The Scientific Group concluded that:

  • The incidence of fatal and non-fatal myocardial infarction is very low in women of reproductive age in both developed and developing countries.

  • Women who do not smoke, who have their blood pressure checked, and who do not have hypertension or diabetes, are at no increased risk of myocardial infarction if they use combined oral contraceptives, regardless of their age. —There is no increase in the risk of myocardial infarction with increasing duration of use of combined oral contraceptives. There is no increase in the relative risk of myocardial infarction in past users of combined oral contraceptives. These conclusions appear to apply equally to women in developed and developing countries.

  • Women with hypertension have an increased absolute risk of myocardial infarction. The relative risk of myocardial infarction in current users of combined oral contraceptives with hypertension is at least three times that in current users without hypertension. This conclusion appears to apply equally to women in developed and developing countries.

  • The increased absolute risk of myocardial infarction in women who smoke is greatly elevated by use of combined oral contraceptives, especially in heavy smokers. This conclusion appears to apply equally to women in developed and developing countries. The relative risk of myocardial infarction in heavy smokers who use combined oral contraceptives may be as high as 10 times that in smokers who do not use combined oral contraceptives.
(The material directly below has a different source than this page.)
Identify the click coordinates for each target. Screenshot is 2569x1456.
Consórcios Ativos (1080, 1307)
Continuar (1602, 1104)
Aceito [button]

  • There are insufficient data about the extent to which use of combined oral contraceptives might modify the risk of myocardial infarction in women with diabetes mellitus, lipid abnormalities or a family history of myocardial infarction.

  • Although the incidence of myocardial infarction increases exponentially with age, the relative risk of myocardial infarction in current users of combined oral contraceptives does not change with increasing age.

  • The available data do not allow the effect of the dose of estrogen on the relative risk of myocardial infarction to be evaluated independently of the type and dose of progestogen.

  • There are insufficient data to assess whether the risk of myocardial infarction in users of low-dose combined oral contraceptives is modified by the type of progestogen. The suggestion that users of low-dose combined oral contraceptives containing gestodene or desogestrel may have a lower risk of myocardial infarction than users of low-dose formulations containing levonorgestrel remains to be substantiated.

References

  1. WHO Collaborative Study of Cardiovascular Disease and Steroid Hormone Contraception. Acute myocardial infarction and combined oral contraceptives: results of an international multicentre case–control study. Lancet, 1997, 349:1202–1209.

  2. Lewis MA et al. The use of oral contraceptives and the occurrence of acute myocardial infarction in young women. Contraception, 1997, 56:129–140.

  3. Sidney S et al. Myocardial infarction in users of low-dose oral contraceptives. Obstetrics and gynecology, 1996, 88, 939–944.

  4. Mann JI, Inman WHW, Thorogood M. Oral contraceptive use in older women and fatal myocardial infarction. British medical journal, 1976, 2:445–447.

  5. Kreuger DE et al. Fatal myocardial infarction and the role of oral contraceptives. American journal of epidemiology, 1980, 111:655–674.

  6. Croft P, Hannaford PC. Risk factors for acute myocardial infarction in women: evidence from the Royal College of General Practitioners' Oral Contraceptive Study. British medical journal, 1989, 298:165–168.